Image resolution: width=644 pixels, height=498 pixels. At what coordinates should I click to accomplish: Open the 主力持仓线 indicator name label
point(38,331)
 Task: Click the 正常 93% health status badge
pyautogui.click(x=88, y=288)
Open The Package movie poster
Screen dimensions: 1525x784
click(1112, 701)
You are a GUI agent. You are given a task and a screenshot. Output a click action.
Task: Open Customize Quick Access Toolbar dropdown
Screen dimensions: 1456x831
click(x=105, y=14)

---

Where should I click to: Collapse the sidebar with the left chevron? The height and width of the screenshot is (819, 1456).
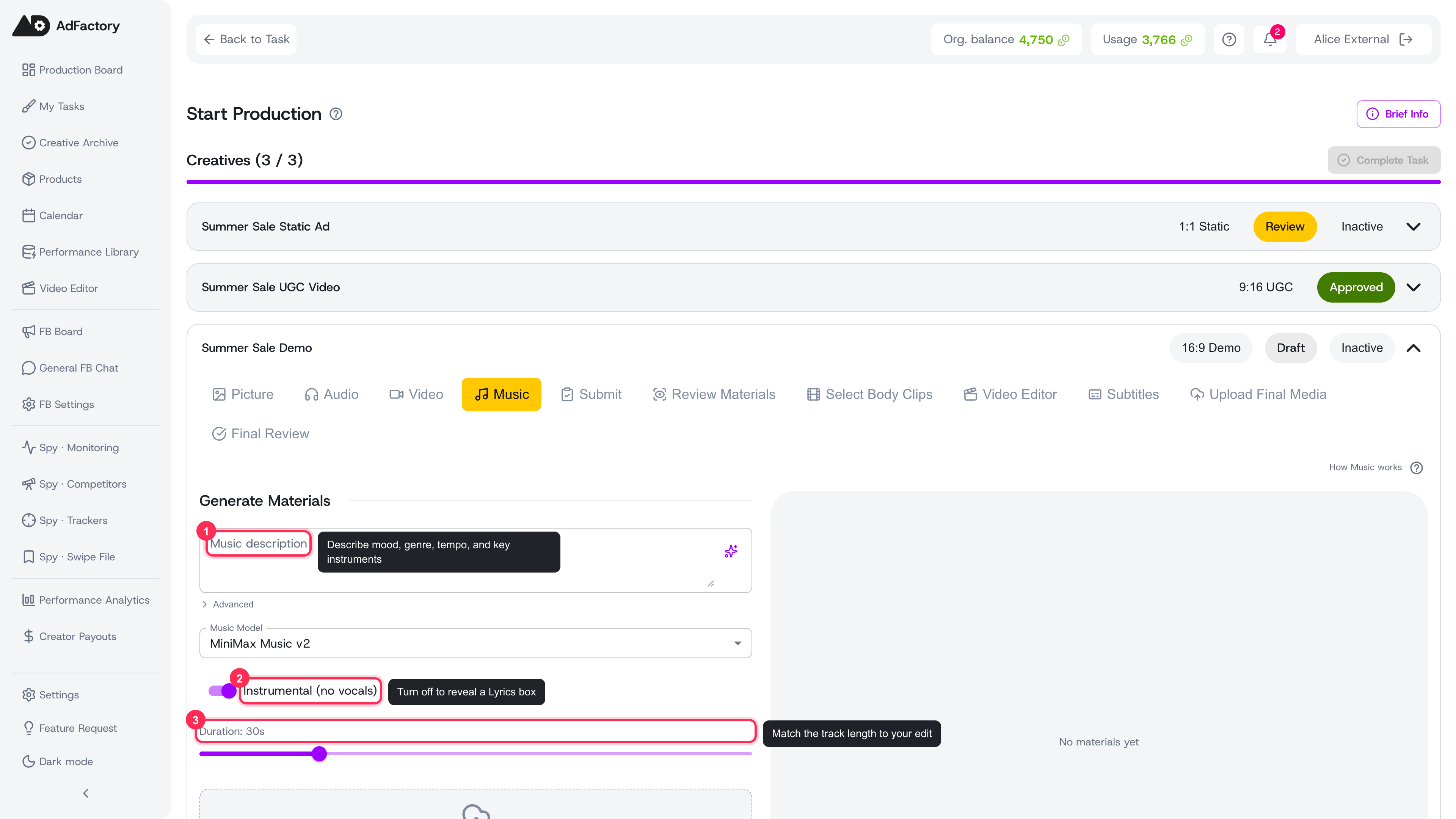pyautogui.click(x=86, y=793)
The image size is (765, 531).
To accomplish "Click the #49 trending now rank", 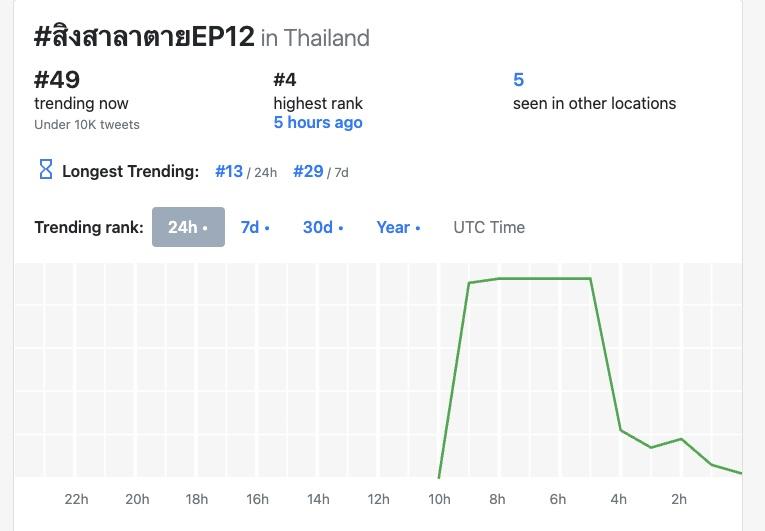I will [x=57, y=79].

◆ WORK TASK ◆
Please give an exact copy of the lines above, beginning with the line containing "Image resolution: width=644" and running through the line containing "Open The Package movie poster", and of no other lines.

◆ RESPONSE BELOW ◆
Image resolution: width=644 pixels, height=498 pixels. At what coordinates should I click to accomplish: Open the 主力持仓线 indicator name label
point(38,331)
 Task: Click the 正常 93% health status badge
pyautogui.click(x=88, y=288)
Open The Package movie poster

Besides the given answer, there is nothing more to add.